> **Exercise set**
a) Answer these questions about the forum post on growing Arab support for Israel, marking each answer with the same numeral:
(i) What does the BLUF give as the entire object?
(ii) According to the comment, what does peace tend to extend and ensure?
(iii) What does the post say rejections must not be based on?
b) Repeat everything in the forum post on Arab support for Israel from "The reason and" down to "freedom and rights.".
c) Pick up the forum post about growing Arab support for Israel after its last line, and continue it.

> **Text shown**
RE:  Growing Arab Support For Israel
⁜→  Ropey, Coyote, P F Tinmore, Sunni Man, _et al_:

*BLUF*: The entire object is to bring peace and cooperation among all the involved nations. Who is against a peaceful outcome? Who is against the Israelis and the Muslim World coming closer together?



Ropey said:


> This is bound to piss Coyote, P F Tinmore and Sunni Man off...


*(COMMENT)*

The reason and importance of normalizing diplomatic relations is because peace tends to extend and ensure free trade _(wealth)_, and a civil peace_ (less discontent)_, and promoting freedom and rights.

We have to be careful that rejections are not based on the insignificant, greed, and the quest for influence and power.




Most Respectfully,
R


----------



## Ropey (Sep 16, 2020)

> **Saved data entries**
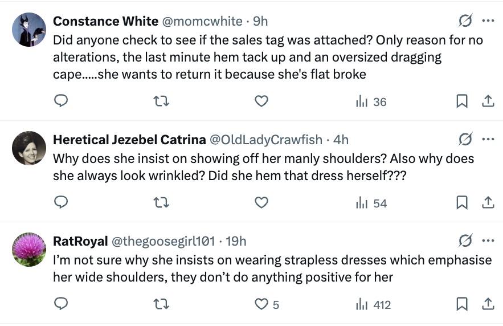Open the 19h timestamp on RatRoyal's tweet
The image size is (503, 326).
point(236,241)
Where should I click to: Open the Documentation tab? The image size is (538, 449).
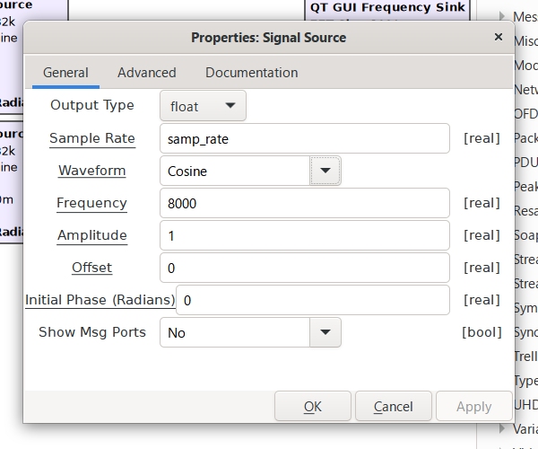tap(251, 73)
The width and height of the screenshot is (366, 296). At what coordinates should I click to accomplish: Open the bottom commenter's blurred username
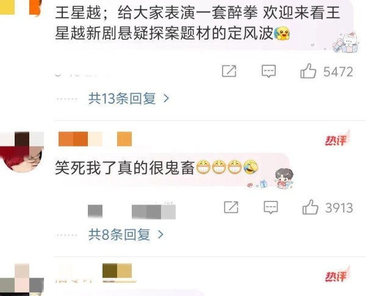[96, 273]
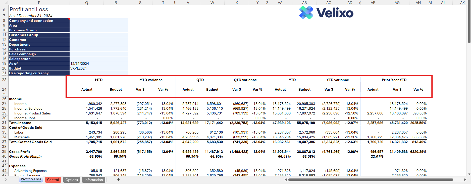Click the vertical scrollbar up arrow
The image size is (471, 184).
469,2
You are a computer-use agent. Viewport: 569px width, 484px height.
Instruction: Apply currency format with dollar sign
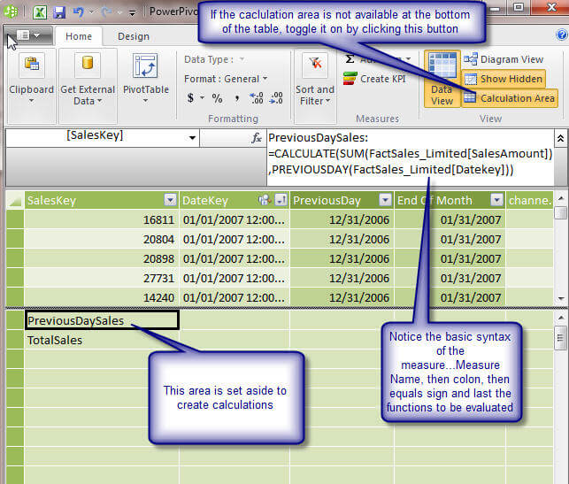[190, 98]
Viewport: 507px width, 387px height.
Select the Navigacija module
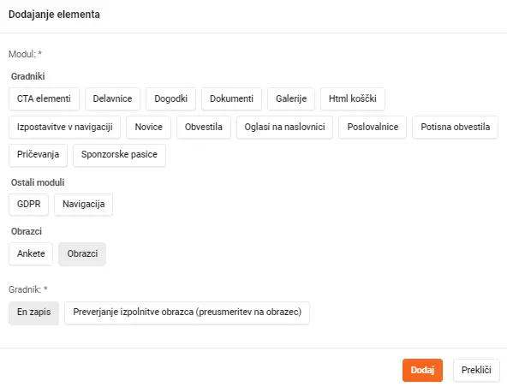[x=83, y=205]
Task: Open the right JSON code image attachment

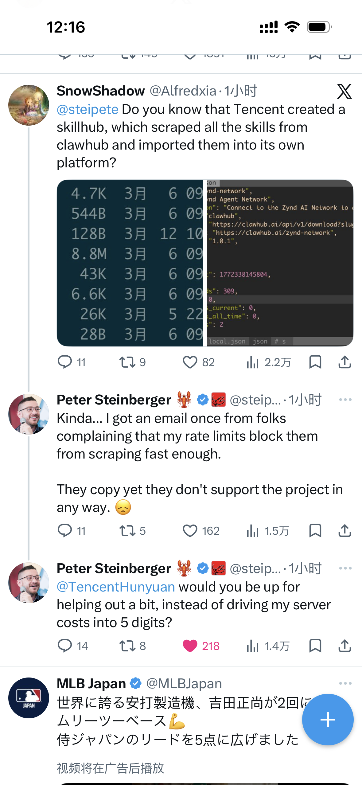Action: pyautogui.click(x=280, y=263)
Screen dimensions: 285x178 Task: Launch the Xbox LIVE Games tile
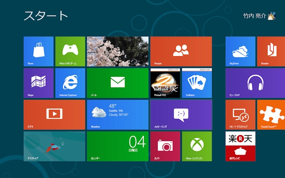click(x=70, y=51)
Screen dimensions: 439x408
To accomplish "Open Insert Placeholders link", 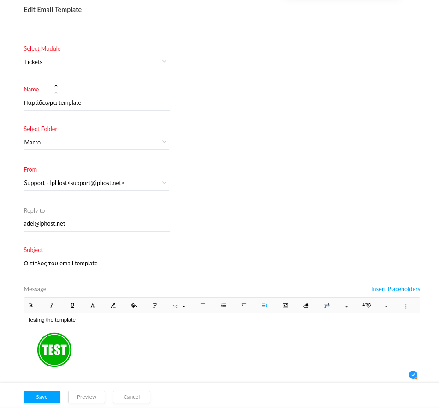I will click(395, 289).
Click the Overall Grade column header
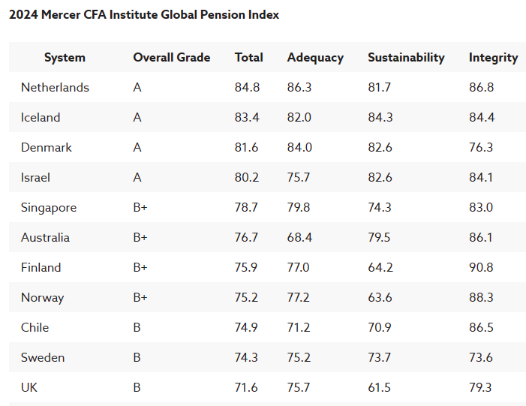This screenshot has height=406, width=526. point(171,58)
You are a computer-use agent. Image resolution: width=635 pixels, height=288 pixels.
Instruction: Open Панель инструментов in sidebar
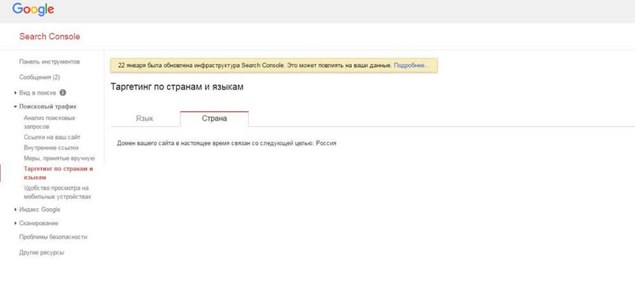click(x=50, y=62)
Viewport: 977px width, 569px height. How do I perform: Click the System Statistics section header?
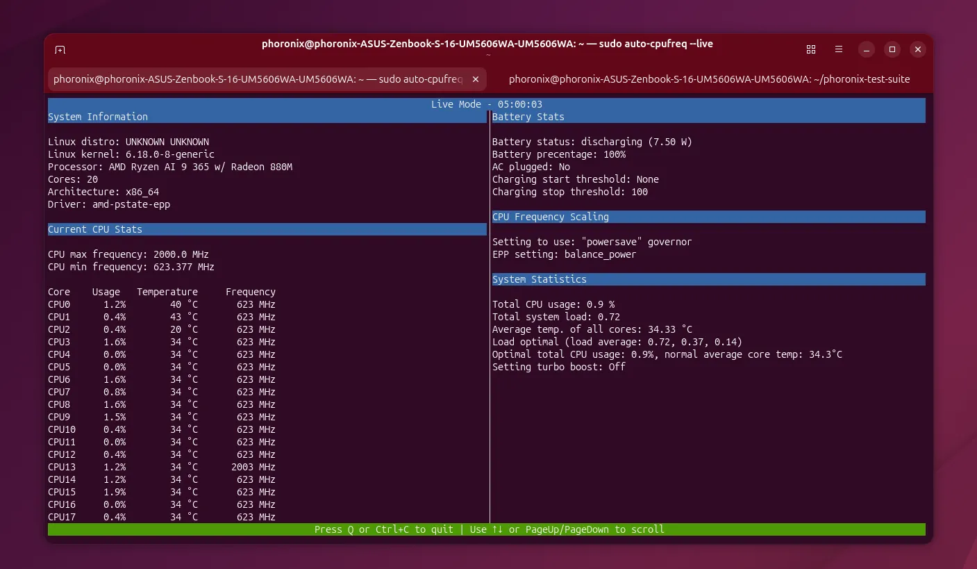click(x=539, y=279)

> **Results**
a)
(i) To bring peace and cooperation among all the involved nations.
(ii) Free trade (wealth), a civil peace (less discontent), and promoting freedom and rights.
(iii) The insignificant, greed, and the quest for influence and power.

b)
The reason and importance of normalizing diplomatic relations is because peace tends to extend and ensure free trade _(wealth)_, and a civil peace_ (less discontent)_, and promoting freedom and rights.

c)
RoccoR said:


> RE:  Growing Arab Support For Israel
> ⁜→  Ropey, Coyote, P F Tinmore, Sunni Man, _et al_:
> 
> *BLUF*: The entire object is to bring peace and cooperation among all the involved nations. Who is against a peaceful outcome? Who is against the Israelis and the Muslim World coming closer together?
> ...



Coming in the back door didn't hurt either.


----------



## Sunni Man (Sep 16, 2020)

GHook20 said:


> *Next up is Oman and Sudan. Shortly after you will see Morocco, Qatar, Djibouti and Senegal.
> After Trump wins you will see Saudi Arabia, Indonesia, Azerbaijan, Bosnia and Albania.*


Maybe in a few years you might see one or two on your list make a deal with the devil incarnate Israel.
But you're dreaming if you think Saudi Arabia or Indonesia will ever turn on the Ummah (brotherhood of muslims) and embrace the terrorist state of Israel as a close friend.  ...


----------



## Ropey (Sep 16, 2020)

^This is why coming in the back door was such a fine strategic plan.


----------



## Linkiloo (Sep 17, 2020)

Sunni Man said:


> GHook20 said:
> 
> 
> > *Next up is Oman and Sudan. Shortly after you will see Morocco, Qatar, Djibouti and Senegal.
> ...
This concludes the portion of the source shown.